Activity: Begin at the line where "You are a GUI" appears and reproduce exactly every line through the end of the data below, both included, skipping pictures.

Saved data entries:
◇ ◇ ◇ ◇ ◇ ◇ ◇
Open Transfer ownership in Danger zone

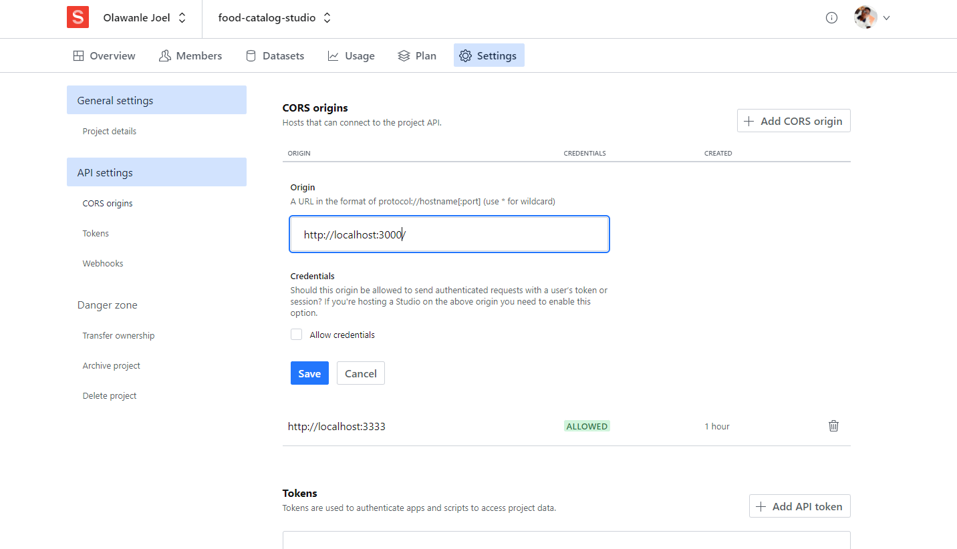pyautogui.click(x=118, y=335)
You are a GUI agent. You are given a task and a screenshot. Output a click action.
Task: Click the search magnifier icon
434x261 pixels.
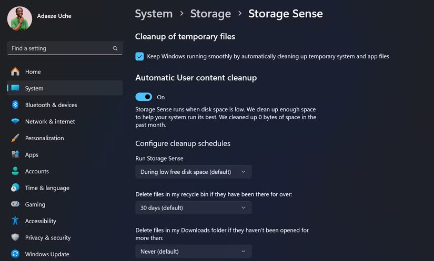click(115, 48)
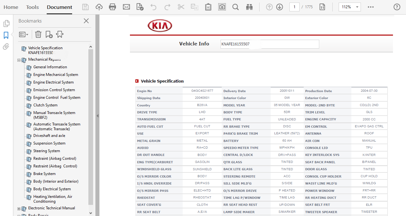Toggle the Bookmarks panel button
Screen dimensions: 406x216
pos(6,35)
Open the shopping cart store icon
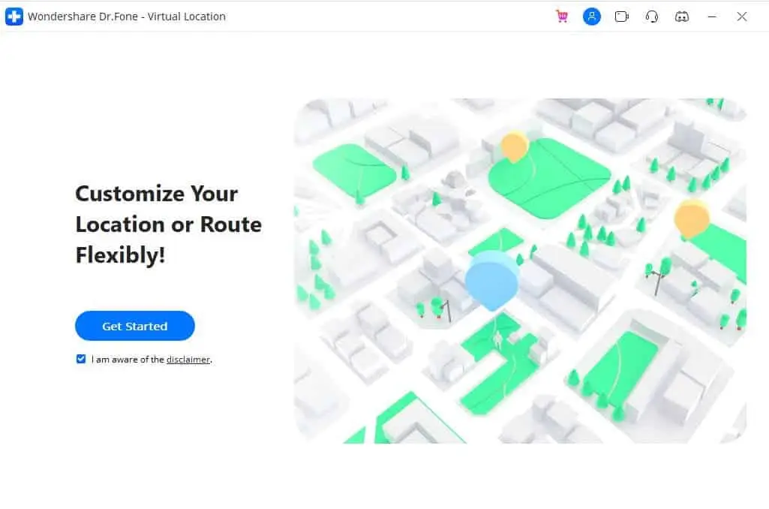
◇ ◇ ◇ ◇ ◇ ◇ ◇
Task response:
You are a GUI agent. You are given a task and a screenshot. Output a click action.
Task: Click the search magnifier icon
434x261 pixels.
click(115, 48)
Toggle the Bookmarks panel button
Screen dimensions: 406x216
pos(6,35)
Open the shopping cart store icon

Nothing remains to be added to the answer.